Provided information —
---+---

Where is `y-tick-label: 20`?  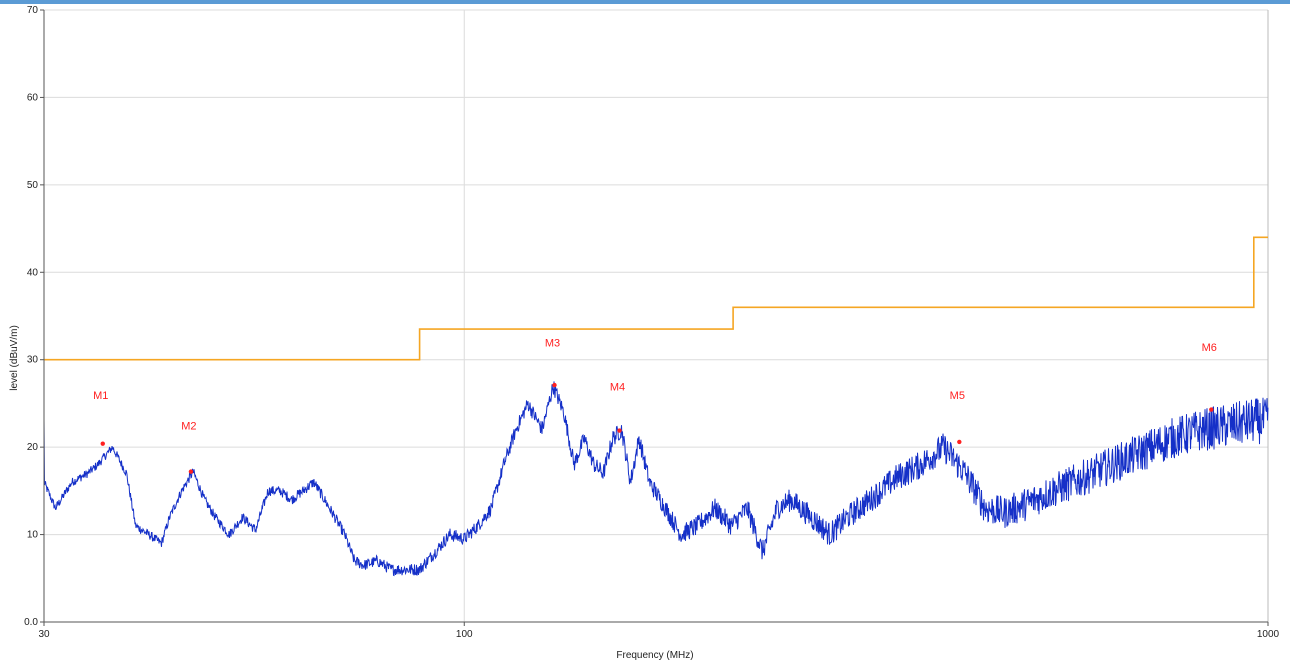 y-tick-label: 20 is located at coordinates (33, 448).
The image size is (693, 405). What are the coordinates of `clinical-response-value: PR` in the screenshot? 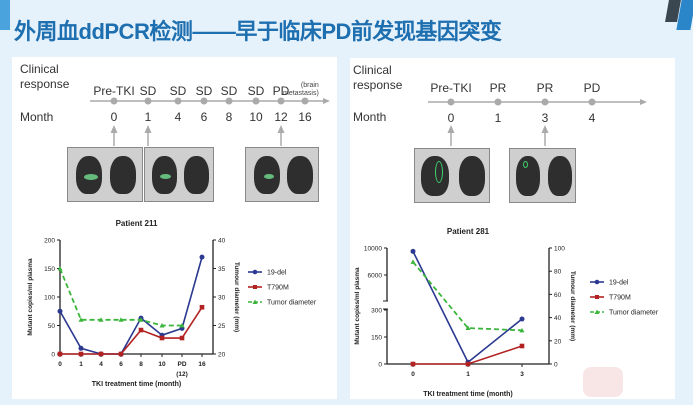 It's located at (498, 88).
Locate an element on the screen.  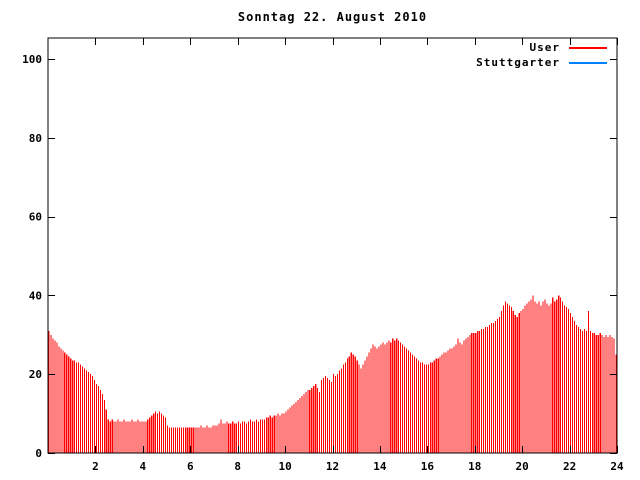
legend-item-stuttgarter: Stuttgarter is located at coordinates (542, 62).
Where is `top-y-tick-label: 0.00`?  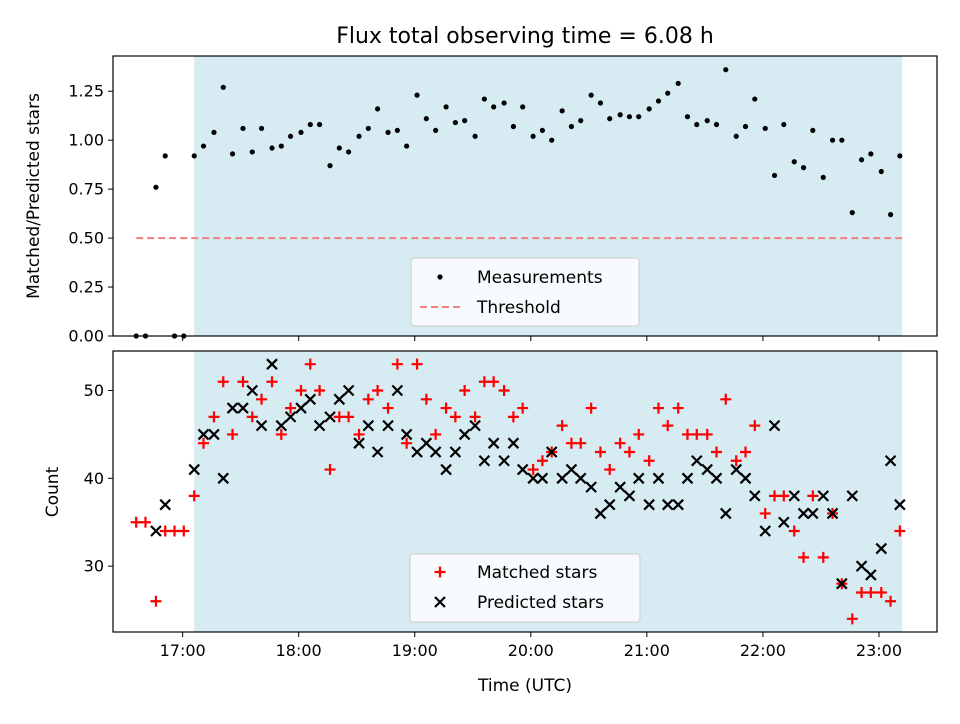 top-y-tick-label: 0.00 is located at coordinates (86, 336).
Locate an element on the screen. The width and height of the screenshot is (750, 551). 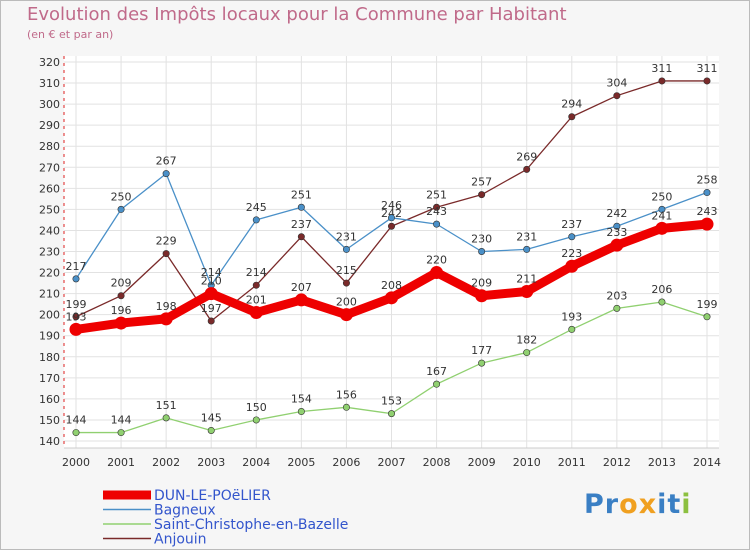
data-label: 242 is located at coordinates (616, 214).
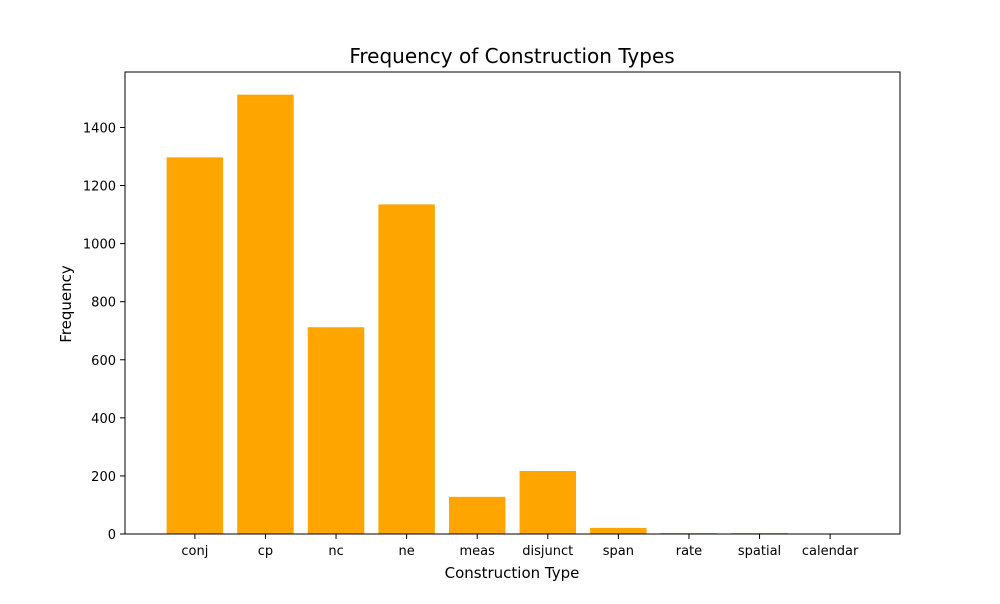 This screenshot has width=1000, height=604. What do you see at coordinates (512, 573) in the screenshot?
I see `x-axis-label: Construction Type` at bounding box center [512, 573].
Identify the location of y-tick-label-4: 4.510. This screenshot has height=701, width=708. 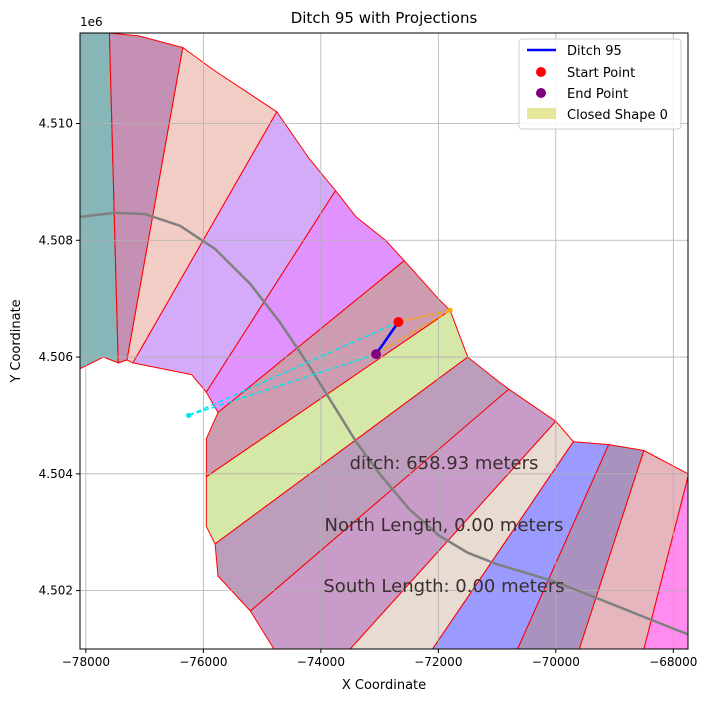
(56, 124).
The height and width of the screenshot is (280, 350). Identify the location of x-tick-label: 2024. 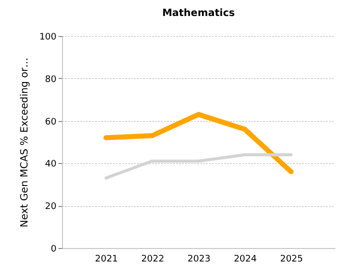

---+---

Request —
Substitute "Find the position of" for "Identify the location of" in the entries above, starting with the line that contains "Locate an element on the screen. The" and going on through the end of the entries, and give those lines again with nothing else changed. Leave the pictures out of the answer.

Response below —
Locate an element on the screen. The width and height of the screenshot is (750, 551). 
data-label: 242 is located at coordinates (616, 214).
 This screenshot has width=1000, height=604. What do you see at coordinates (512, 573) in the screenshot?
I see `x-axis-label: Construction Type` at bounding box center [512, 573].
Find the position of y-tick-label-4: 4.510. This screenshot has height=701, width=708. 
(56, 124).
The height and width of the screenshot is (280, 350). Find the position of x-tick-label: 2024. 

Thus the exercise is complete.